40 years of Berkeley Sockets
Programming in current FreeBSD versus programming in 1983’s 4.2BSD
Introduction
The need for low-level Socket programming is not common today, they are usually buried in higher layers of protocols, but the need arises occasionally when high performance and low latency is required. These days I am working on the analysis of an end-to-end financial foreign exchange institutional trading pipeline and I have the need — again — for selected parts to work directly with the BSD Socket implementation.
The year is 1983 and 4.2BSD is announced. 4.2BSD represents a milestone in the timeline of UNIX, as Berkeley Sockets — the implementation funded by DARPA to implement their new set of protocols — are incorporated into UNIX®.
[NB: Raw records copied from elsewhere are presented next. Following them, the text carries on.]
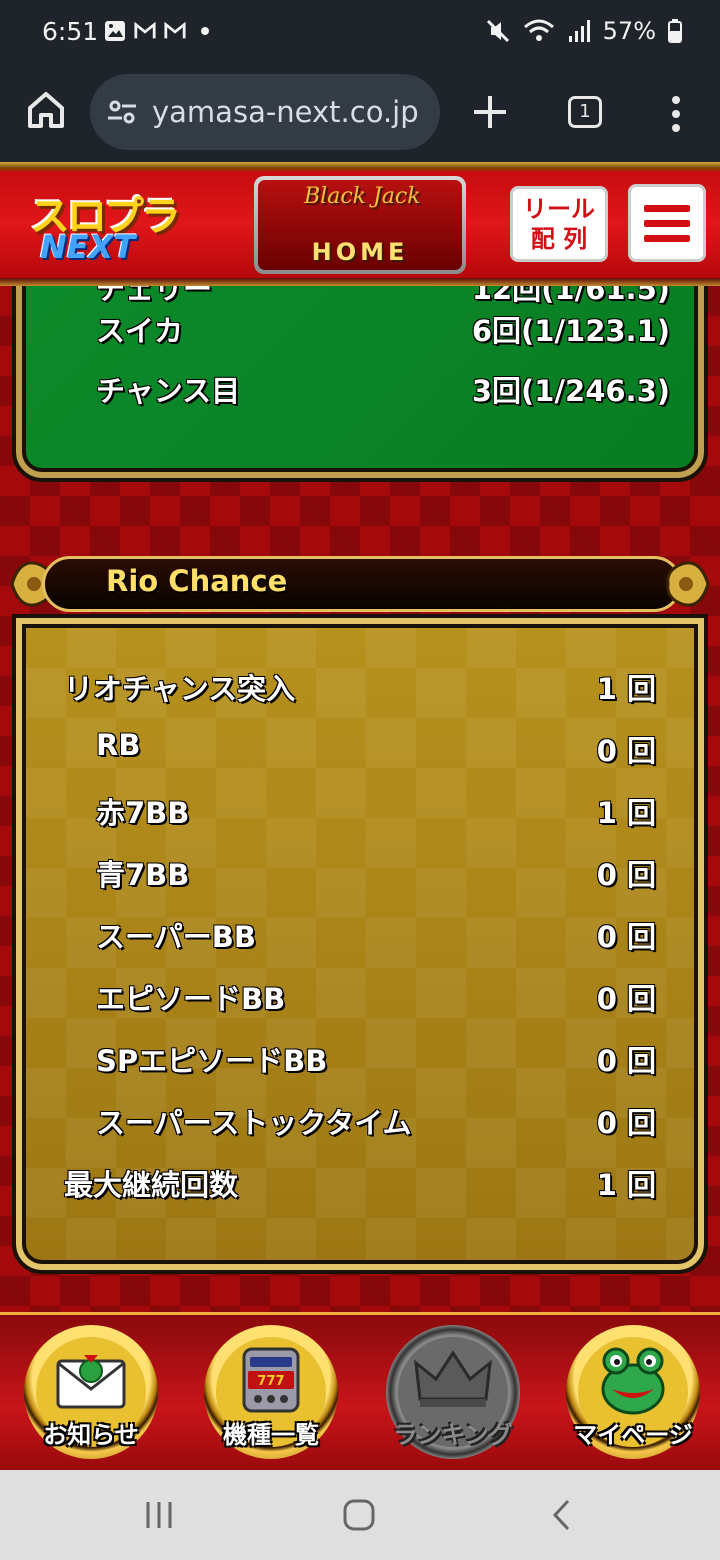 The width and height of the screenshot is (720, 1560). I want to click on status-right: 57%, so click(584, 31).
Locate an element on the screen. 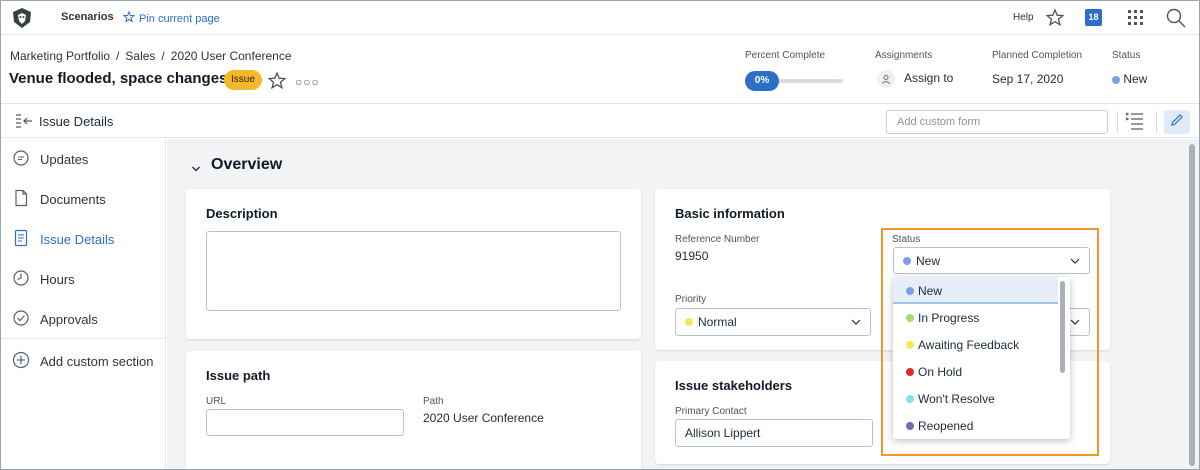  section-title: Issue Details is located at coordinates (76, 122).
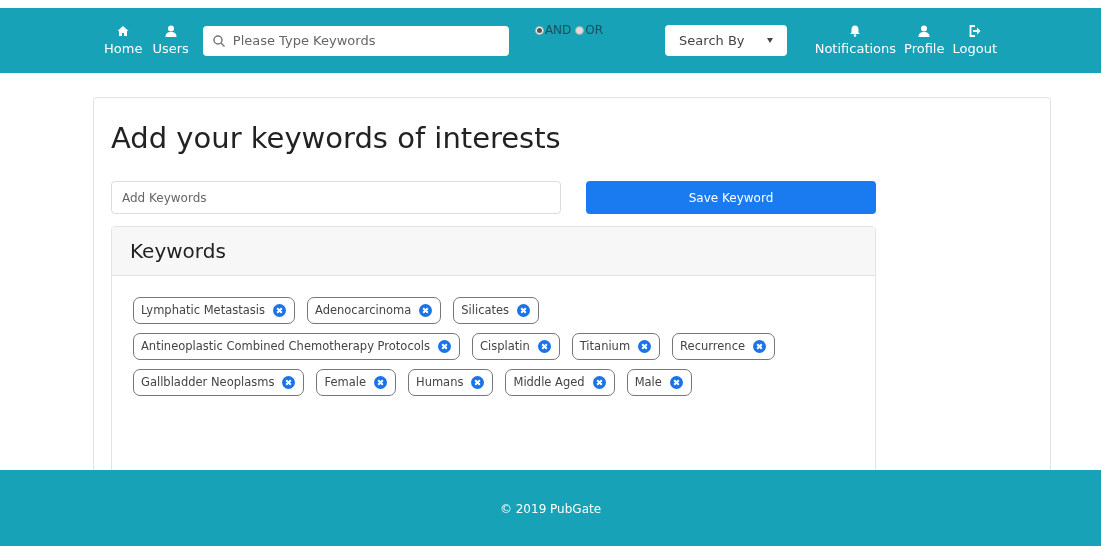 The image size is (1101, 546). I want to click on keyword-label: Cisplatin, so click(504, 346).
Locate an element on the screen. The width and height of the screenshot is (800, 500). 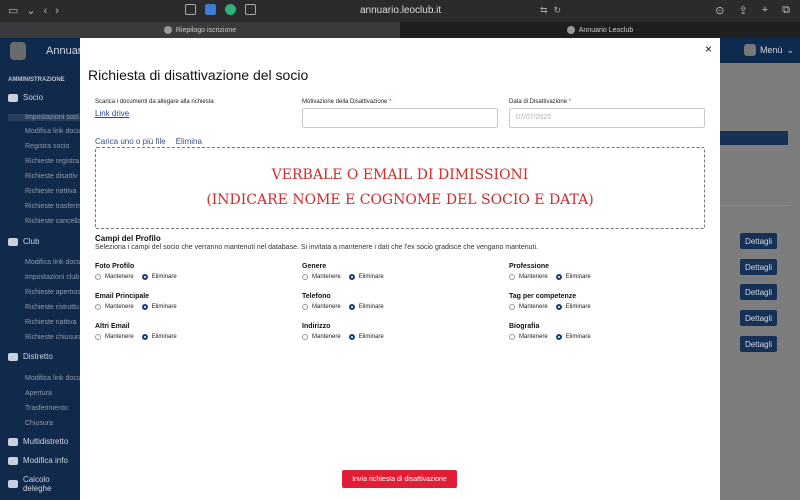
sidebar-calcolo-deleghe: Calcolo deleghe is located at coordinates (44, 484).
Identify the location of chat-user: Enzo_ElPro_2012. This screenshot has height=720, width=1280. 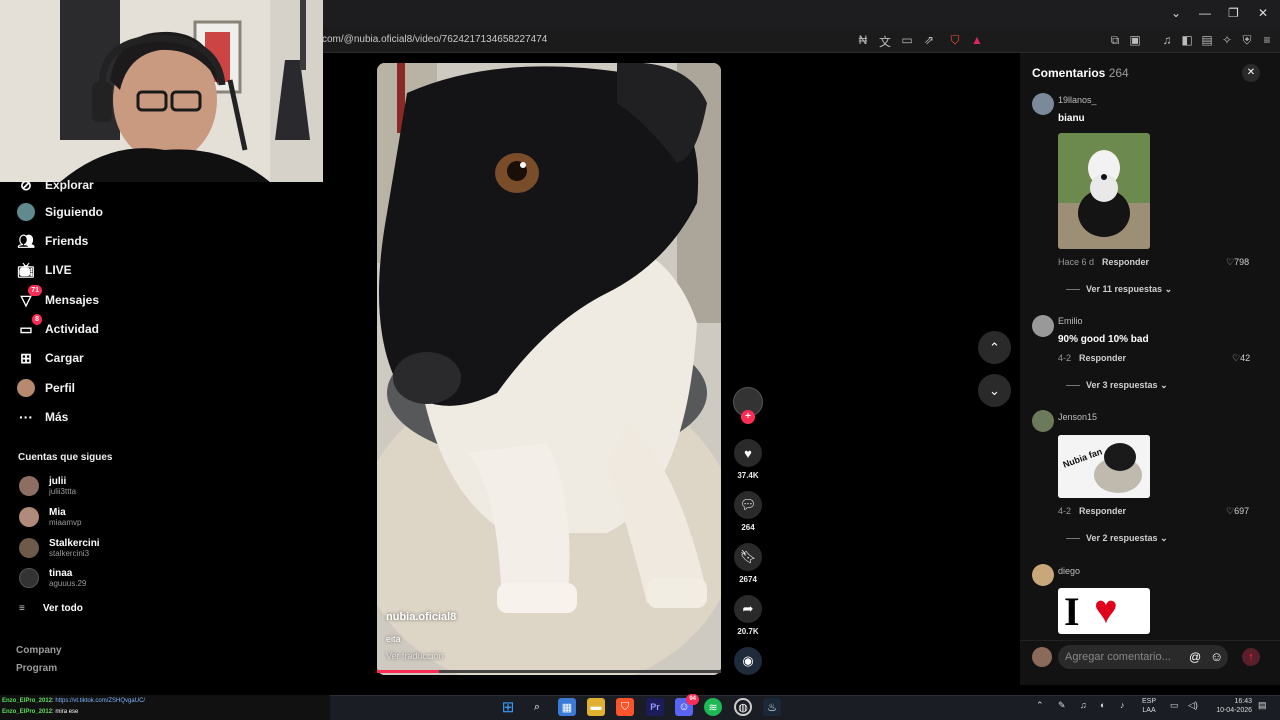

Back then it was not clear that the DARPA protocol stack was mean to become the de facto standard, and TCP/IP was often seen as an interim solution while the OSI protocols were fully settled and both hardware and software implementations became available. Other architectures such as the Xerox Network System and IBM Systems Network Architecture were considered serious contenders. IBM SNA was, within its perimeter, for a while. XNS is barely described in Wikipedia now.
Sockets have proved to withstand the passing of time. In this post, I cover how 4.2BSD material — which is 40 years old — can be still used to program FreeBSD. There have not been significant changes, and the C source code of that period can be — after the natural conversion from K&R to ANSI C — compiled with very minor adjustments.
Official notes and tutorials
As part of the 4.2BSD documentation we can find the Networking Implementation Notes. This is a fairly technical document which provides a good insight on how Berkeley Sockets were implemented in the UNIX® operating system. The implementation notes are not a light reading but it is worth if you want to have an overview of how the stack is implemented.
A more practical and extremely well-crafted article was provided by Bill Tuthill in the April 1985 issue of UNIX Review. The article describes the new functionality of Sockets as a means of IPC — which is what Sockets are really about — . The article is very informative, and educational and covers a simple TCP example. Other than the K&R C style and the usage of the deprecated BSD bzero and bcopy functions the examples are usable. For the bzero and bcopy it is advisable to use their newest counterparts memset and memcopy. Both were part of POSIX but the latest come from System V while the first one come from BSD.
It surprised me that even the header file locations and filenames are still the same in modern FreeBSD — 40 years afterwards — .
A very concise but informative tutorial on 4.2BSD sockets and how to implement a complete UDP client server tool is given in the Journal of Computer Communications, Volume 10, Issue 1, February 1987. This article written by David Coffield and Doug Shepherd is extremely good — even today — if you need a quick and practical introduction to how to program BSD Sockets. The usage of UDP instead of TCP is particularly useful as most material focuses in TCP.
Are 40 years old articles and documentation still useful? In the case of Sockets, they are. The reason is that Sockets have not substantially changed since their introduction. I have found it easier to read as introductory material than modern documentation, maybe because back then it was not considered a commodity and hence the explanations were intended to be provided to people without a previous background in networking.
By going through this material I also discovered that 4.3BSD implemented a fairly interesting Socket type, the SOCK_SEQPACKET, which was back then planned for the Xerox Network System. A review of the current FreeBSD man page reveals that the Socket is still there — at least documented — . It allows guaranteed communication (like in SOCK_STREAM) but with fixed-length messages, a feature especially interesting to implementing messaging systems.
Books
The classic three volumes written by Douglas Comer’s introduction to TCP/IP are still a reputable source. They were all updated during the 90s so they cover ANSI and POSIX programming, originally the Socket implementation book (Volume III) was published in two versions, one for AT&T System V and the other one for BSD sockets. They can be often found through Amazon at a very reduced price through the usual used books vendors.
Another set of classic books worth reading are the set of books written by William Stallings in the early 80s describing the DoD DARPA protocols — do not get fooled by the DoD codes, they are the same as the IETF ones — . The books are pretty old but constitute a good introduction to the Internet Protocol Stack. Some of the books will describe protocols that are no longer mainstream (such as FTP and Telnet), but they are still pretty informative in understanding how the Internet Networking Protocol Stack was conceived and how each layer is intended to cooperate with adjacent ones. William Stallings’s books are in general always highly recommendable as he manages to make technical books not boring—something that it is not easy to achieve — .
A last book, and likely the most practical one of the ones described here would be UNIX Network Programming written by W.Richard Stevens, who was able to write three editions of the book before he unfortunately passed away. The books are an authoritative source and were reviewed by Dennis Ritchie (among others). The third edition is reasonably updated. The first edition contains a very interesting condensed history of AT&T and BSD UNIX versions, as all the IPC methods are described.